Com efeito, está provado, em contrário do noticiado, “Não foi apresentada qualquer queixa crime contra o Autor por burla e corrupção”, “Não existe nem existiu, contra o Autor, qualquer investigação desencadeada por queixa da S pelos crimes de infidelidade, burla ou corrupção.”, “O Autor não participou, em momento algum, do processo decisório do concurso para atribuição das concessões referidas no artigo referido em 6 ”, a saber, o art.º publicado na 2ª página de “” de , cfr. n.ºs 12, 13 e 14 da matéria de facto.

4. E quanto à existência de fundamento sério para a Recorrente, em boa-fé, ter reputado aquelas imputações como verdadeiras, temos que esta última é excluída “quando o agente não tiver cumprido o dever de informação, que as circunstâncias do caso impunham, sobre a verdade da imputação”, vd. n.º 4 citado art.º 180º, do Cód. penal.
O que, nas palavras de Luís Brito Correia,[11] “equivale a exigir um esforço sério na busca de informação, a utilização de fontes fidedignas, preferivelmente mais do que uma e, sendo possível, a audiência do visado.”.
E sendo pois que “A aplicação em concreto destes critérios tem de atender a todas as circunstâncias do caso”.[12]

Quanto a um tal dever de informação importará igualmente chamar à colação o disposto no art.º 14º do estatuto do jornalista:
“Independentemente do disposto no respectivo código deontológico, constituem deveres fundamentais dos jornalistas:
a) Exercer a actividade com respeito pela ética profissional, informando com rigor e isenção;
(…)”.

Também a Lei da Alta Autoridade Para a Comunicação Social[13] atribuindo a esta, no seu art.º 3º, al. b), a incumbência de “Providenciar pela isenção e rigor da informação”.

E segundo o Código Deontológico do Jornalista, aprovado em 4 de Maio de 1993, “1. O jornalista deve relatar os factos com rigor e exactidão e interpretá-los com honestidade.
Os factos devem ser comprovados, ouvindo as partes com interesses atendíveis no caso.”.

Como dá nota Luís Brito Correia,[14] “Rigor significa exactidão ou precisão na aplicação prática de uma norma. No caso de informações, o rigor significa que a descrição corresponde à realidade: não é falseada, nem distorcida nem vaga. Exactidão significa correcção, apreciação justa ou rigorosa, cumprimento rigoroso e diligente dos deveres. Objectividade é a qualidade de quem descreve as coisas como elas realmente são, sem se deixar influenciar por preferências pessoais…Isenção é a qualidade de quem descreve as coisas com imparcialidade, com independência…”.
E, “A isenção é fundamental na descrição de factos políticos, mas também de comportamentos alheios eventualmente censuráveis, por poder afectar a presunção de inocência das pessoas ou dar origem a discriminações”.
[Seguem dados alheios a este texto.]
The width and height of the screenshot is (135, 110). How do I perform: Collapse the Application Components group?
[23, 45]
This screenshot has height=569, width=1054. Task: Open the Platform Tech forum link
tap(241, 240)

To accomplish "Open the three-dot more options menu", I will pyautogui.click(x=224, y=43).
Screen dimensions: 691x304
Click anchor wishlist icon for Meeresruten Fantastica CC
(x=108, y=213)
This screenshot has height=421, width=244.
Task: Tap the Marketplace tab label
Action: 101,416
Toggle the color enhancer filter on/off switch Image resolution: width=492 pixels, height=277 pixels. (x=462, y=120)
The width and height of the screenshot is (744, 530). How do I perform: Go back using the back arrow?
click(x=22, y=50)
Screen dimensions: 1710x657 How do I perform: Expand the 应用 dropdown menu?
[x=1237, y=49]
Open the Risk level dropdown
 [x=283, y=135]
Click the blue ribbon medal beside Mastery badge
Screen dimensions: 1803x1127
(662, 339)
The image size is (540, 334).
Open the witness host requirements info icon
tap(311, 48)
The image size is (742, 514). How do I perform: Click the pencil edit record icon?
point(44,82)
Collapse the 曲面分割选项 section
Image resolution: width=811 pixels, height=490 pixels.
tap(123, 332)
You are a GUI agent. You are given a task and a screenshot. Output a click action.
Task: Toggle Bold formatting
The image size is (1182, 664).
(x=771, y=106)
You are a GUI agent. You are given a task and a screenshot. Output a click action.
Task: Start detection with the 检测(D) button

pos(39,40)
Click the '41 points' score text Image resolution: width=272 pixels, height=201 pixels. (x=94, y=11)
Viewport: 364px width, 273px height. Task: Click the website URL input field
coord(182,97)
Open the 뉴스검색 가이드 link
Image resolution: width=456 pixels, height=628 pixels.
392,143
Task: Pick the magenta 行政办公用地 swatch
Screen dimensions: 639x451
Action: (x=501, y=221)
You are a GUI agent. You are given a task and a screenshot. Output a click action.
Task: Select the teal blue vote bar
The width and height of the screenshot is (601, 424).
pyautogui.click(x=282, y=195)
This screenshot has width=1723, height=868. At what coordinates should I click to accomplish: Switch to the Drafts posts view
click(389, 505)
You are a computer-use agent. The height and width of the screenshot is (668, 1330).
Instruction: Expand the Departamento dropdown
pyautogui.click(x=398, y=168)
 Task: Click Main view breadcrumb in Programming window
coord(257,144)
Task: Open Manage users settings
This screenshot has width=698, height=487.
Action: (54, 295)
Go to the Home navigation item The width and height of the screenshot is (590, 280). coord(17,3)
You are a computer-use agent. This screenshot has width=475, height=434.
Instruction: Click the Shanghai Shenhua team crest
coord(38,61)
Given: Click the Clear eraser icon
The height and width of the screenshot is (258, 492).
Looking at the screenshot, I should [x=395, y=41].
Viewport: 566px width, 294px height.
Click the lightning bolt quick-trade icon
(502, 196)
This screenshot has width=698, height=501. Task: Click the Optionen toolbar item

Ora, como é bom de ver, não usou a 1ª Ré da diligência que lhe era exigível, nas circunstâncias concretas do caso.
Pois embora esteja assente que “A 1ª Ré, antes da publicação referida em 2, 4 a 6, contactou – pelo menos – o Autor e o Dr. J que exercia funções de Administrador na A;”, ponto é que, e ademais não tendo o A. assumido as correspondentes imputações, mais do que isso se justificava à luz dos referidos critérios de cuidado.
Desde logo, tratando-se de noticiar o suposto teor de participação criminal –e independentemente de se não haver provado que a 1ª Ré tivesse tido prévio acesso àquela – sendo a própria a alegar na sua contestação, e como visto já, que a participante – a S – foi quem lhe relatou a “configuração” penal e a indicação dos visados, feitas na dita participação, então sempre se imporia que a referida Ré não publicasse o artigo em causa sem verificar o efectivo teor da participação.
Pois que se trata de algo materializado documentalmente, e que só documentalmente se comprova, sendo que dada a condição de “fonte” da própria participante, resultaria naturalmente prudencial a solicitação à mesma de cópia do suporte documental da mesma participação.
Mas, ainda quando assim se não devesse entender – o que se não concede – ponto é que não logrou a 1ª Ré provar que, conforme alegara, tivesse contactado à própria S, nem que esta “configurou os crimes como de burla e corrupção e relatou-os à 1ª Ré como tal”.
Certo ter merecido “resposta” negativa o art.º 30º da base instrutória, e restritiva, a relativa ao art.º 27º da mesma base, em termos de resultar não provado o cuidado, por parte da 1ª Ré, de contacto de outras partes envolvidas para além do Autor e o Dr. J, designadamente…a S.
Nem outras fontes havendo sido especificadas pela 1ª Ré.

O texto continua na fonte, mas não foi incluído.